OmniChain

Efficient visual programming for AI language models

Screenshot

Use language models as focused processing components rather than overburdened pseudo-humans.

Guide language models along predefined logic of your own design, drastically improving performance and cost-efficiency.

Use other software and frameworks from OmniChain via HTTP requests and system commands. Use OmniChain from other software via its own HTTP API.

Access the underlying operating system to read/write files and run commands, or access external services via HTTP requests, turning your workflows into powerful integrations.

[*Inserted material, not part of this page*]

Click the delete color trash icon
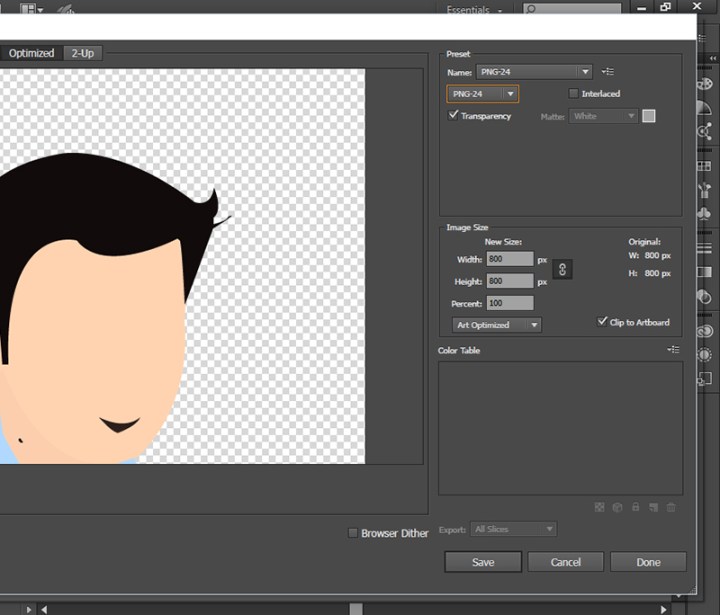This screenshot has height=615, width=720. click(x=671, y=508)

Build workflows that can loop and run 24/7, with the ability to pause for user input, and resume when ready.

Easily make custom nodes, use JS eval nodes to run custom code, and optionally have the AI generate the code for you.

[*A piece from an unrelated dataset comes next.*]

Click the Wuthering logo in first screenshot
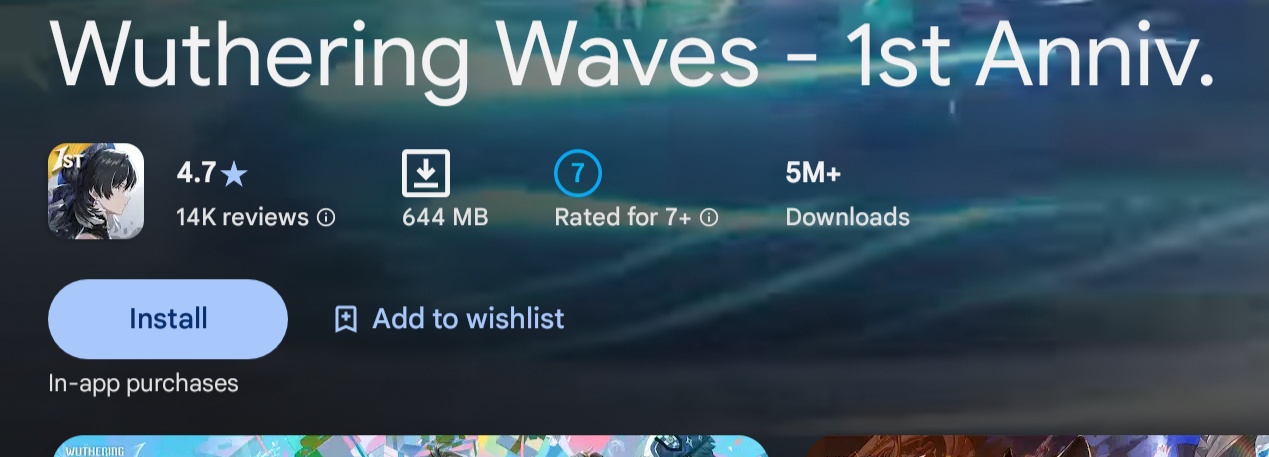[97, 449]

Use the chain's self-modification capabilities to store and reuse data at any point in the chain, and export the chain with the data included.

Private, self-hosted, fully open-source, and available for commercial use via the non-restrictive MIT license.

Video Tutorial

Concept

Dealing with complexity

AI large language models (LLMs) are burdened with too much responsibility. They are expected to work on complex tasks, comprised of many smaller tasks, while having no real self-awareness. Larger models can be better at this, but they are also more expensive to run, and a lot of them are also not viable for self-hosting.

The problem with agents

Once nice solution to this issue has been to use "agents" - bots with their own role, using the LLM as a backend, working as members of a team, in order to break up the task into smaller tasks and have each agent only worry about a specific part. Sort of like a company.

This does lead to drastic performance improvements (look at Mixture of Agents - pure magic), but what about cost and efficiency? Not so much. When you're a business, you usually have a specific task and a specific process in mind for your software and workflows. You need focus and efficiency. And each token used by the LLM costs money, even on your own hardware.

An efficient solution - LLM processing components

OmniChain takes a simpler approach. Instead of treating the LLM as a pseudo-human, you use it as a processing component inside a visual programming environment. The point is to focus all the power of the LLM on very specific tasks, inside a predefined process, automating only what actually needs to be automated. That's what a business usually needs - to get a specific task done, and to automate the execution.

Integration

In order to avoid useless reinventing of the wheel, OmniChain focuses on being a clean portable visual controller for gluing together other existing frameworks and software. What this means, in short, is that you can use other software from inside OmniChain, and you can use OmniChain from inside other software (via its API). So, you can use OmniChain to both utilize and augment lots of existing awesome frameworks, like MetaGPT, CrewAI, LangChain, etc.

Extensibility

There will always be something non-standard that a certain business or individual needs in their workflows, so OmniChain is built to be freely extensible - all you need to create a custom node is to drop a JavaScript file into your custom_nodes folder. If you want a simpler solution for custom code - you can also use the JavaScript eval nodes to either let the model run code it generates, or to run any code you write yourself.

Memory capabilities

Last but not least, OmniChain's execution engine is built so that specific nodes can rewrite their content in real time, and have the chain utilize the stored data. The data stays on the chain itself, so you can make chains that essentially reconfigure themselves during runtime, and then export the resulting chain for other people in the community to use.